Que no las usaron tales los hombres que la habían hablado hasta aquel día, no admitía duda; que en ellas, sin embargo, no había la manifestación explícita de un propósito determinado, también era evidente; pero que en el conjunto de aquellos sonidos, de aquellas actitudes, de aquellas miradas, había algo de extraño que no podía estudiarse con el criterio de la razón, sino en el fondo del alma, bien claro se lo decía el sentir de la suya.

Entre tanto, ignoraba quién era, de dónde venía y a dónde se encaminaba aquel hombre, nunca de ella visto y que, sin embargo, tan de su intimidad le parecía. Esta consideración, bien diluída en el claro entendimiento de Magdalena cuando las horas pasaron y el reposo calmó la fiebre de su imaginación, devolvió la quietud a su espíritu.

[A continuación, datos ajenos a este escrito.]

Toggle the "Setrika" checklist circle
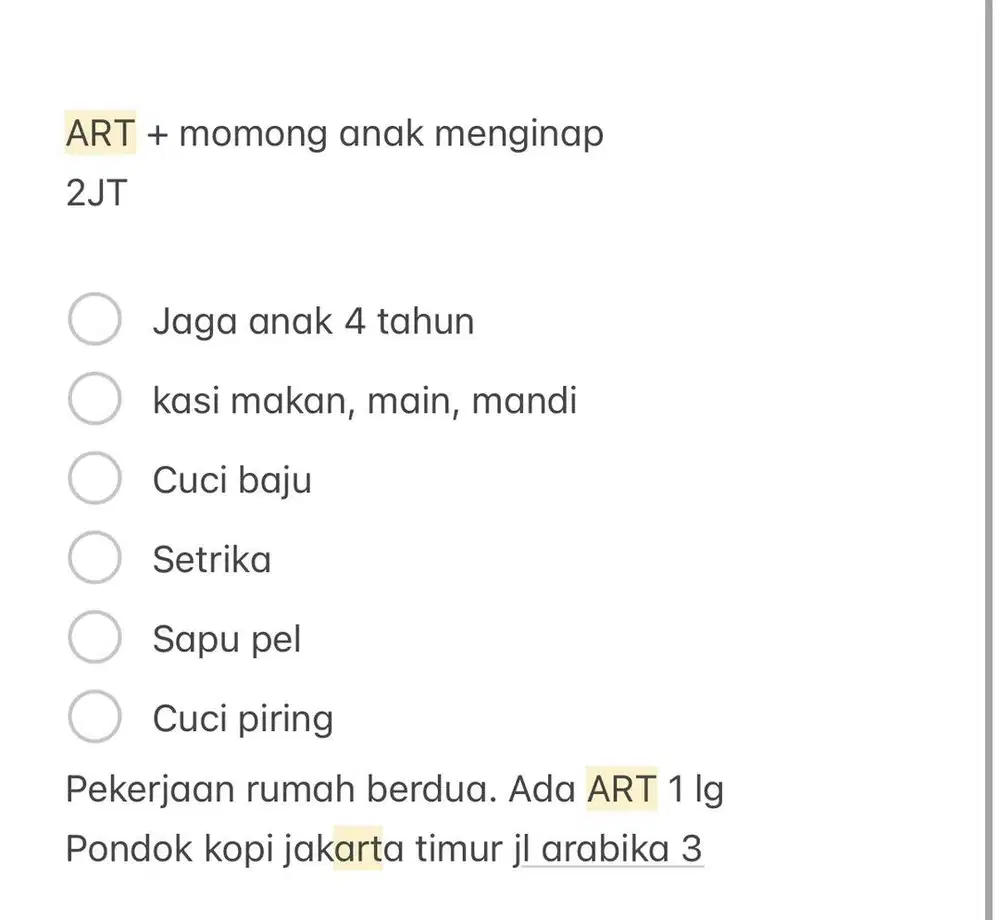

Pero fueron corriendo los días de aquella semana, y llegó el domingo, y el gentil mancebo apareció en la iglesia de Coteruco, robando la devoción a Magdalena y haciendo revivir en su pecho impresiones apaciguadas por el frío raciocinio.

Todo esto es lo que Narda ignoraba y hubiera referido Magdalena, ahorrándome a mí el trabajo de escribir este capítulo si la mocetona Sebia hubiera resistido un rato más la marejada del sueño, y no hubiera dado tan pronto con su cuerpo en los arrecifes del brasero.

Juzgue ahora el lector con qué placer oiría la enamorada doncella los datos que Narda le proporcionó, referentes a la procedencia del galán de sus pensamientos... Y vamos a otro asunto.